2.2.2. Experimental Setup, Fish and Feeding

Six experimental tanks (300 L)—three tanks for the TO containing control diet and three tanks for the TB containing experimental feeds—were set-up with 3 L/min flow of continuously aerated freshwater with the water temperature maintained at 16 °C for the duration of the experiment. A total of 100 fish per tank were kept at constant light (24L:0D) under transparent lids to allow some dim light for continuous feeding while avoiding fish escapees. Temperature was measured daily and water quality (dissolved oxygen (DO), pH, NH₃, NO₂⁻ and NO₃⁻) every week. Water quality was kept within an optimum range for this species, mean ± SE: Temp = 16.3 ± 0.64 °C; DO = 7.31 ± 0.29 mg/L; pH = 7.43 ± 0.22; NH₃ = 0.25 ± 0.03 mg/L; NO₂⁻ = 0.01 ± 0.06 mg/L; NO₃⁻=56 ± 34 mg/L.

The fingerlings were transported from the Saltas Fish Hatchery, Wayatinah, Tasmania, and reared on site with approval from the CSIRO Animal Ethics Committee, approval number A11/2014. The experiment was conducted with approval from the CSIRO Animal Ethics Committee, approval number A6/2016. The approved methodology was used in accordance with the “Australian Code for the Care and Use of Animals for Scientific Purposes”, 8th Edition, and complied with all associated legislation and regulations regarding the welfare of animals.

Fish were fed 7 times a day at 6% body weight/day initially, and the delivered feed reduced to 3% BW/day by the end of the experiment. Manual feeding occurred at 08:00, 12:00 and 16:00 and another 4 feeds were delivered automatically daily at 18:00, 21:00, 24:00 and 03:00. Automatic feeders were checked for missed deliveries and reloaded daily with fresh food. Feed consumption could not be measured accurately due to the small pellet size, so it was only assessed visually and recorded daily. Feed conversion ratio (FCR) was calculated based on feed delivered.

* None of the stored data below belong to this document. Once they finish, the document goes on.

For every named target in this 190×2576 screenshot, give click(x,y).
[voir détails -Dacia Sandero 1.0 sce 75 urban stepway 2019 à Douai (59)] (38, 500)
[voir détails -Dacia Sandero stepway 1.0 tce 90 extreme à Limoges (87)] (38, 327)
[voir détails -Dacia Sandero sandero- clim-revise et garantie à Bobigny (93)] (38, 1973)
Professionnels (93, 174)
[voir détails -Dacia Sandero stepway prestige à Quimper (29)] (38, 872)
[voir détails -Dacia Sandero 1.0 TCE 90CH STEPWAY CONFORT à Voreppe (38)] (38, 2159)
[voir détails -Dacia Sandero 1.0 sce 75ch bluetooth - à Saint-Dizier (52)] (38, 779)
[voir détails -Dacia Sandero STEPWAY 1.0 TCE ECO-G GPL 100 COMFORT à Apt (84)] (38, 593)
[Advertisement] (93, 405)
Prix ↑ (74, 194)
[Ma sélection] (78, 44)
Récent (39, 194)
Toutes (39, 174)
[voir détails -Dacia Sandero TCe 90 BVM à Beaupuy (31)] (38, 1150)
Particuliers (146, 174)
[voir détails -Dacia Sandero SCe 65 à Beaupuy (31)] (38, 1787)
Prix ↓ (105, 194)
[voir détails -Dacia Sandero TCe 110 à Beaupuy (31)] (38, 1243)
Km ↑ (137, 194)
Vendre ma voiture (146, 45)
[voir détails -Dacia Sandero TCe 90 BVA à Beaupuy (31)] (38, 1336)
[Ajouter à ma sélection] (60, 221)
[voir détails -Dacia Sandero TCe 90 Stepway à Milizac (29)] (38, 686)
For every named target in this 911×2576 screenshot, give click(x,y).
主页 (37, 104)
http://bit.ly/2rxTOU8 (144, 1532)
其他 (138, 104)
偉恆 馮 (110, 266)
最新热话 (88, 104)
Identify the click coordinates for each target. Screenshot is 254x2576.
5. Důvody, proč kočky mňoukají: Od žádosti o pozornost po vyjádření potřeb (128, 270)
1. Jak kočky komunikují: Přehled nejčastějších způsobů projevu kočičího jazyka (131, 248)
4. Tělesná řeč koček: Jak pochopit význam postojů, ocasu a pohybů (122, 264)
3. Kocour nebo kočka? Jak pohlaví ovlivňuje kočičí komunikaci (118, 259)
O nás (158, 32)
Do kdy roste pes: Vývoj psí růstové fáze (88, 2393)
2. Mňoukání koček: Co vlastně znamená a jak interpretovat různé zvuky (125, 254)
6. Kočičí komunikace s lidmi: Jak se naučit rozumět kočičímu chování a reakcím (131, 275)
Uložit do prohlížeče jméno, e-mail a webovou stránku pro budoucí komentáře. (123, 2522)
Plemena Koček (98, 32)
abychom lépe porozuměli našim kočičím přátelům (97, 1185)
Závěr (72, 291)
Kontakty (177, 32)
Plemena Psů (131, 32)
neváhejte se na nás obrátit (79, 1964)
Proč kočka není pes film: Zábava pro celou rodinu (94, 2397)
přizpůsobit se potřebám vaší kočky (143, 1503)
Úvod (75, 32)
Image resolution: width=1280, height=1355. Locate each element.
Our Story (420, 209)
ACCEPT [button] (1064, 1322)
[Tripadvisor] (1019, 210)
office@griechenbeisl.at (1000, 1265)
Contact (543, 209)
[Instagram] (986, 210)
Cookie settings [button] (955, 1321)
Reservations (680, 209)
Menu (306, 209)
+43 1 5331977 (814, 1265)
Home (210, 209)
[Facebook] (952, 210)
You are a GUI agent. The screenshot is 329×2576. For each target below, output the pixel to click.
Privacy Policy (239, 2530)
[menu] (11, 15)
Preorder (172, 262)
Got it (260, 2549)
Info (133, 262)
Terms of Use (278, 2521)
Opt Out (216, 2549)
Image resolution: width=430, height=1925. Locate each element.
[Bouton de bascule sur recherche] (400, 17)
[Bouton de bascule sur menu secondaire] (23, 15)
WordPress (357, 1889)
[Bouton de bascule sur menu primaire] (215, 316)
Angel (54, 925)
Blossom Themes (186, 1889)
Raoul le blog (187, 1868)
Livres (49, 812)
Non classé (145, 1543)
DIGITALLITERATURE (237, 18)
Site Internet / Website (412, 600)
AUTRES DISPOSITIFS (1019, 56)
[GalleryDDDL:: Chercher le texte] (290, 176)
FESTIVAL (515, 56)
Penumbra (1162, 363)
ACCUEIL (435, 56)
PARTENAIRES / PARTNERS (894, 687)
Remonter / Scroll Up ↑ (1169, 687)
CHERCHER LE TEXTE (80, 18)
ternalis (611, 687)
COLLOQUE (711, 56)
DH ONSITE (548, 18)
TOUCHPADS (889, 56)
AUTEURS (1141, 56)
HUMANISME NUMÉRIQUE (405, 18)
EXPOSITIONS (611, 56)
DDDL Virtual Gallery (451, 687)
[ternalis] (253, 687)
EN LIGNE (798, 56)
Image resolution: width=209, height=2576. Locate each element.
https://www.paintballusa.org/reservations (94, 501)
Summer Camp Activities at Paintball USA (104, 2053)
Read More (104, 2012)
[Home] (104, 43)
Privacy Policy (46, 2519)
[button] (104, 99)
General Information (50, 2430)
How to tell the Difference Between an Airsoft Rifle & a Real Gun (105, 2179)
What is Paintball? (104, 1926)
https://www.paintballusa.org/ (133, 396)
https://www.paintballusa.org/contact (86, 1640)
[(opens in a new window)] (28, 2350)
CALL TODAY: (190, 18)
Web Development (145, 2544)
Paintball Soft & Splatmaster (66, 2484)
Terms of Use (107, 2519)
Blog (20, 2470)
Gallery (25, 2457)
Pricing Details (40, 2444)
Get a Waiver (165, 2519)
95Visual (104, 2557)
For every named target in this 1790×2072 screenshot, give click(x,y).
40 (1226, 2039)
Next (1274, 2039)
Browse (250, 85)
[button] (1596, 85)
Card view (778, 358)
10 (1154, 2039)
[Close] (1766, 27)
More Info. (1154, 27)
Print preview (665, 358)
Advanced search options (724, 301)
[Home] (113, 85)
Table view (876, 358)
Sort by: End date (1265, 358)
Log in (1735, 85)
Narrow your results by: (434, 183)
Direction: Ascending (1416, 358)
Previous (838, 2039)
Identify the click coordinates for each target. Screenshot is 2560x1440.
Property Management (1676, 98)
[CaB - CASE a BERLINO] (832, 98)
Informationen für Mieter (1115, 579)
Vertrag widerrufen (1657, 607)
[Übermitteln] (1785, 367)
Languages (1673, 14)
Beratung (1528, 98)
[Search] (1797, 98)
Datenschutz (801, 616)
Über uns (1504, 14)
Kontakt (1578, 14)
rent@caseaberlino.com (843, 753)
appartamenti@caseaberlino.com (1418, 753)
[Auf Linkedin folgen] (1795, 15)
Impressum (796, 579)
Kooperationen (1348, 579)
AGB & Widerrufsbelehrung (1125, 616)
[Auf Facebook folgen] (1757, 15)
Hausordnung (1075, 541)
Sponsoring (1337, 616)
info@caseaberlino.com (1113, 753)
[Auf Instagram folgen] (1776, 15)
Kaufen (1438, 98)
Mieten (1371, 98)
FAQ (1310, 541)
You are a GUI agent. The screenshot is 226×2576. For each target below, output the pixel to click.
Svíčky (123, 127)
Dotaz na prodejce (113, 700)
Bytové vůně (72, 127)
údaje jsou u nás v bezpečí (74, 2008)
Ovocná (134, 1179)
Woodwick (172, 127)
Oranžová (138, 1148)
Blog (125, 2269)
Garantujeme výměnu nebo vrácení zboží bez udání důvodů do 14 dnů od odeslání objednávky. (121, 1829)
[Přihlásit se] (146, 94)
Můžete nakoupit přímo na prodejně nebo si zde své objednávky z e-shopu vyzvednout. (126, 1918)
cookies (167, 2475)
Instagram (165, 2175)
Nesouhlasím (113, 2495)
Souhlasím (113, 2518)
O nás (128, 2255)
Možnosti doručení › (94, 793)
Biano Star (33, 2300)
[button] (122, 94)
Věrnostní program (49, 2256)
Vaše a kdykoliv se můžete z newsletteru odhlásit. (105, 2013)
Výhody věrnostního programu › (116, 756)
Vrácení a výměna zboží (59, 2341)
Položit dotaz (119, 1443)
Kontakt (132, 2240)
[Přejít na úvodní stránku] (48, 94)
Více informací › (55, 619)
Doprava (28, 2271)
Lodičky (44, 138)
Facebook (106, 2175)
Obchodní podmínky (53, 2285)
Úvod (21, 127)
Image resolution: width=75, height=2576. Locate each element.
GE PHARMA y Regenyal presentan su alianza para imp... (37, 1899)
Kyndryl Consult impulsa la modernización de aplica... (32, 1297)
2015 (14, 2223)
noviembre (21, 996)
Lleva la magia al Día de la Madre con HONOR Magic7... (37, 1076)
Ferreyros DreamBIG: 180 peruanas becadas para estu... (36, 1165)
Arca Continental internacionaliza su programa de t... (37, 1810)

Fish were sampled for bulk weights on days 34, 56 and 70 by weighing 30 fish individually to provide size distribution data for each tank. Three individual samples of 30 pooled fish were taken initially and 10 fish were pooled per tank on day 70 for whole body composition analyses.

2.3. Whole Carcass Composition Analyses

Whole fish and feed dry matter content were determined by gravimetric analysis following drying at 105 °C for 16 h. Ash content was determined based on mass change after combustion in a muffle furnace at 550 °C for 16 h. The lipid portion of the samples was extracted according to the method of Folch et al. (1957) [25] to determine crude lipid content. Measurement of total nitrogen content was undertaken using an elemental analyser (Flash 2000 Thermo Fisher Scientific, USA) and data were used to calculate sample protein content based on N × 6.25 [26]. Gross energy was determined by isoperibolic bomb calorimetry in a Parr 6200 oxygen bomb calorimeter (Par Instrument Company, Moline, IL, USA). Carbohydrate was calculated by difference.

Fatty Acid Analyses

The lipid extract was evaporated to dryness under a stream of N₂ gas in a glass test tube in a heat block set at 45 °C. The KOH/MeOH/H₂O (3 mL) was added, and the screw cap fitted test tube was flushed with N₂ gas, sealed tightly, vortexed and placed in a heating block at 100 °C for 1 h. The tubes were removed, cooled and 1 mL of Milli-Q H₂O and 1.8 mL of 4:1 hexane:dichloromethane (DCM) were added. The tubes were vortexed well, then centrifuged at 1107× g for 5 min. The top layer was removed with a Pasteur pipette, and the bottom layer was re-extracted twice more with 1.8 mL of 4:1 hexane:DCM, centrifuging in between.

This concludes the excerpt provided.